QUOTED PASSAGE:
================================

Manufacturing output rose sharply by 1.8% in May from April, reversing last month’s 1.6% fall and putting the sector on course for an annual increase of 2.8% compared to the same time a year ago.

Commenting on the data, EEF chief economist Lee Hopley said:
“The figures suggest that the ground manufacturing lost in April due to the disruptions has been made up in May, tempering recent concerns about a significant loss of momentum in the industry’s recent period of recovery.”
Other well known commentators have echoed these sentiments and said that the fluctuations in output is just ‘noise’ and reflects a ‘natural bounce back’ from problems caused by the Japanese tsunami and additional public holidays caused by the Royal wedding.

The encouraging data shows increases in 10 of the industry’s 13 sub-sectors and major contributions from the food and drink, machinery and equipment and transport equipment industries.

It comes on the back of a string of major wins for the British automotive industry with June bringing with it Aston Martin’s decision to bring production of the Rapide back to Warwickshire, Nissan’s £192m investment in the next generation Qashqai and BMW committing more than £500m to its UK operations at Cowley and Hams Hall.

Rumours are also rife that Jaguar Land Rover is planning to build its much publicised engine plant at I54 in South Staffordshire.
All of this news points to major opportunities for the West Midlands’ manufacturing chain and could lead to £million of new orders and the creation of hundreds of jobs.
Gerry Dunne, Chairman of the Midlands Assembly Network (MAN), welcomed the figures:
“The increase in output pretty much mirrors what all of our member companies are saying with volumes up on last year and new business opportunities coming on stream at regular intervals.
“However, times are still tough and firms are dealing with rising material costs and the prospect of the Eurozone’s financial difficulties escalating even further. The general feeling is one of optimism, but tamed by good old-fashioned manufacturing pragmatism.”

West Midlands’ manufacturers were also buoyed recently by JCB announcing a £20m investment programme in its UK factories and the launch of the Morgan 3 Wheeler.
The Government’s launch of the ‘Made in Britain’ campaign - heralded as a means of promoting UK manufacturing – has been less well received after Bombardier shed 1400 jobs following the loss of the Thameslink contract to German firm Siemens.

================================

DATASET RECORDS:
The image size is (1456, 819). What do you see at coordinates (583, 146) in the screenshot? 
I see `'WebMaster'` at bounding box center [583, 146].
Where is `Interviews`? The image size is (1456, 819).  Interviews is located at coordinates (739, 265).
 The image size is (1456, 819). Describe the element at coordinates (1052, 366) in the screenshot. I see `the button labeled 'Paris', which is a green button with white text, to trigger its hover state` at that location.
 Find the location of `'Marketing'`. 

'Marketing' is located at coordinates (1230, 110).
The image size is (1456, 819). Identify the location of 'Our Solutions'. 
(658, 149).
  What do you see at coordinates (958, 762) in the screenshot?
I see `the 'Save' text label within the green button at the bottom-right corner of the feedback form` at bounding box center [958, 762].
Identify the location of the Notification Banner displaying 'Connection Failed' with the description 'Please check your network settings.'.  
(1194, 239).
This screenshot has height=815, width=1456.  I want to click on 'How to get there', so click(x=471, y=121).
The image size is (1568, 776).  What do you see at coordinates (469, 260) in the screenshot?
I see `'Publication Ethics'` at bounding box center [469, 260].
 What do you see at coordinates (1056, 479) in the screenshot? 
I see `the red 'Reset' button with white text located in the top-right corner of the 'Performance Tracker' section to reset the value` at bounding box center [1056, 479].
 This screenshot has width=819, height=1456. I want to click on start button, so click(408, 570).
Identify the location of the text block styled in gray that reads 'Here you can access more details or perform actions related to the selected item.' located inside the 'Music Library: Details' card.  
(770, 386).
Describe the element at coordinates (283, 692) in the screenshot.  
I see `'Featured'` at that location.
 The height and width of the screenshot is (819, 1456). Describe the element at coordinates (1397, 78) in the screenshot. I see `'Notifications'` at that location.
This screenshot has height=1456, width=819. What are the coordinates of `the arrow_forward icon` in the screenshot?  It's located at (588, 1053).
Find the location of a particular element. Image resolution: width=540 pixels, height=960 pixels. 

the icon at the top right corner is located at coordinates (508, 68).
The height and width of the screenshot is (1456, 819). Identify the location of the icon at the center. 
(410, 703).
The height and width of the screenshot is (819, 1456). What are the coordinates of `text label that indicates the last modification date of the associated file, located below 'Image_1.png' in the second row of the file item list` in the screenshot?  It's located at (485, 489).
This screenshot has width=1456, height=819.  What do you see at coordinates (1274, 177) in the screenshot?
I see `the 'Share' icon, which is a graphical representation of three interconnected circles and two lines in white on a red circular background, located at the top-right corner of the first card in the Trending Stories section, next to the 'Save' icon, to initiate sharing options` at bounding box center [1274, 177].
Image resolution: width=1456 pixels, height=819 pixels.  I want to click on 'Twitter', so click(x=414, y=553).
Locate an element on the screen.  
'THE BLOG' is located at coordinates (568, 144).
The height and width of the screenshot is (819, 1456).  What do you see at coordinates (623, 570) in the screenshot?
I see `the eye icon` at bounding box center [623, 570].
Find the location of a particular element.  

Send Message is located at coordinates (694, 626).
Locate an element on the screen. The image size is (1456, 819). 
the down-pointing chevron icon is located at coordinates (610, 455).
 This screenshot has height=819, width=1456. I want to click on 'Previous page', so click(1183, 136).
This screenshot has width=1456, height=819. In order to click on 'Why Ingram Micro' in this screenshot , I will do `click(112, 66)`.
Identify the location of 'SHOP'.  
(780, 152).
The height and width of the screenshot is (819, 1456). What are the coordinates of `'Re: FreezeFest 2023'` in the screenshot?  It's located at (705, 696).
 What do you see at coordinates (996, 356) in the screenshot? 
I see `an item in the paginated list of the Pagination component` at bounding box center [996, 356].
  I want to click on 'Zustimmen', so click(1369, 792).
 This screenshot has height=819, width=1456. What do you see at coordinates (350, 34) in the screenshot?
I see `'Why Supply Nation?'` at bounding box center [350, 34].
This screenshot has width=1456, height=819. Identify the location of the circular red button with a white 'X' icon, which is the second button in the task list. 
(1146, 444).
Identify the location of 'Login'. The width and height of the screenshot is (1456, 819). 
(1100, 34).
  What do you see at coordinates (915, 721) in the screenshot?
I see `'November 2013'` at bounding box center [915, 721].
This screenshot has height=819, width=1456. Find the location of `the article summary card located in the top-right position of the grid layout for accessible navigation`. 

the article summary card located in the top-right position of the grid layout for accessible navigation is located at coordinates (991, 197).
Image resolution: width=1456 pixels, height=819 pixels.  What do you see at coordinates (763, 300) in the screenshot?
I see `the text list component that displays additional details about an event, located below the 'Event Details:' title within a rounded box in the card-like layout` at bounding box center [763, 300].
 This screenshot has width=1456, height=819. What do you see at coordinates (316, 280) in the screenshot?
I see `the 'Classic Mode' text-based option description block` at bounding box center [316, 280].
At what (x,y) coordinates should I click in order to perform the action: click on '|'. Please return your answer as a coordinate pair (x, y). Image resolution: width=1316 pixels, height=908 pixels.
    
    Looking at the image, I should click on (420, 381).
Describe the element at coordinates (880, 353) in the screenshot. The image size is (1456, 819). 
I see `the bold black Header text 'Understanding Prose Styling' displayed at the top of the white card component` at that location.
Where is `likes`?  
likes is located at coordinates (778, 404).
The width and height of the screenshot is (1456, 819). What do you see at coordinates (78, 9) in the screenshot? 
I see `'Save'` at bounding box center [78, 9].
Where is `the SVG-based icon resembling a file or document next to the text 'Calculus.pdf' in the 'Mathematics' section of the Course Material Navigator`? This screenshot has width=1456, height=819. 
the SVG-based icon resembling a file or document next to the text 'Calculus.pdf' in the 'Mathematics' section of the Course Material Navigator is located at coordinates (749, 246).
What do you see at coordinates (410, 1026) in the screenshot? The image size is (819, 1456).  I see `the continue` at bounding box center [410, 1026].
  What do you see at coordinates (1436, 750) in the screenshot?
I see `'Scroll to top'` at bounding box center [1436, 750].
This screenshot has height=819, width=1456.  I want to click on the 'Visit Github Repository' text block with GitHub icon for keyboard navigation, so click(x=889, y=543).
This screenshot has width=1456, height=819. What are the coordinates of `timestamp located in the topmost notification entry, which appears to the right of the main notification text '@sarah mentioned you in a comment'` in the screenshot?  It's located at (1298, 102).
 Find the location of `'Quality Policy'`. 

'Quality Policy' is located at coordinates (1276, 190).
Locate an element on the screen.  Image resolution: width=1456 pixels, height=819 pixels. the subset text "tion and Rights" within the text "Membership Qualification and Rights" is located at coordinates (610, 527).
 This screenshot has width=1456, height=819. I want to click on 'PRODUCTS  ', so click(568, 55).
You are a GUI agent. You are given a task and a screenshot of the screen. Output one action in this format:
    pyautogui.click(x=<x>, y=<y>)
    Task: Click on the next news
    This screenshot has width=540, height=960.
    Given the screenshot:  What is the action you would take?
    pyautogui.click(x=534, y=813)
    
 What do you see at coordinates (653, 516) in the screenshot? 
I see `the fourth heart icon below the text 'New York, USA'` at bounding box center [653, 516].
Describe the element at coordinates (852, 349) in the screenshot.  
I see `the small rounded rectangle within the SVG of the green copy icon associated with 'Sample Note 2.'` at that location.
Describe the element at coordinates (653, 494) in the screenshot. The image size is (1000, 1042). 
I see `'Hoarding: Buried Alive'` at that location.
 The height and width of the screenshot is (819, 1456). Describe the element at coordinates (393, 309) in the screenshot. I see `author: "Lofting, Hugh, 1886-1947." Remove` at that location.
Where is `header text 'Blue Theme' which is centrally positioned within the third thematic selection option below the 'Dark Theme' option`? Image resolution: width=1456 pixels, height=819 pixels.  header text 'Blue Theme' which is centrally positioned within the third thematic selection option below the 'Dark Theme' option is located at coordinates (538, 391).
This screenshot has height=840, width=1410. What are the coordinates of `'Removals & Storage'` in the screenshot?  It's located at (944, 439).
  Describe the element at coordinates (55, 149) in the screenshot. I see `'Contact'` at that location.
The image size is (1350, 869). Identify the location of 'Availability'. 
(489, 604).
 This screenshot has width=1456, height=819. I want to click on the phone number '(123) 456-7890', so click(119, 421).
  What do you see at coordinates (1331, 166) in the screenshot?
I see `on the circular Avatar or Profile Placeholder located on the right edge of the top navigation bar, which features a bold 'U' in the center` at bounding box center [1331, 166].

================================

TASKS FOR THIS EXERCISE:
• A. According to the manufacturing report, by what percentage did manufacturing output rise in May compared with April?
• B. State how many lines of the listing contain the string "Identify", treating uppercase and lowercase as distinct. Give only the number.
The listing has no connection to the manufacturing report.

PROBLEM SOLUTIONS:
• A. Manufacturing output rose by 1.8% in May from April.

• B. 8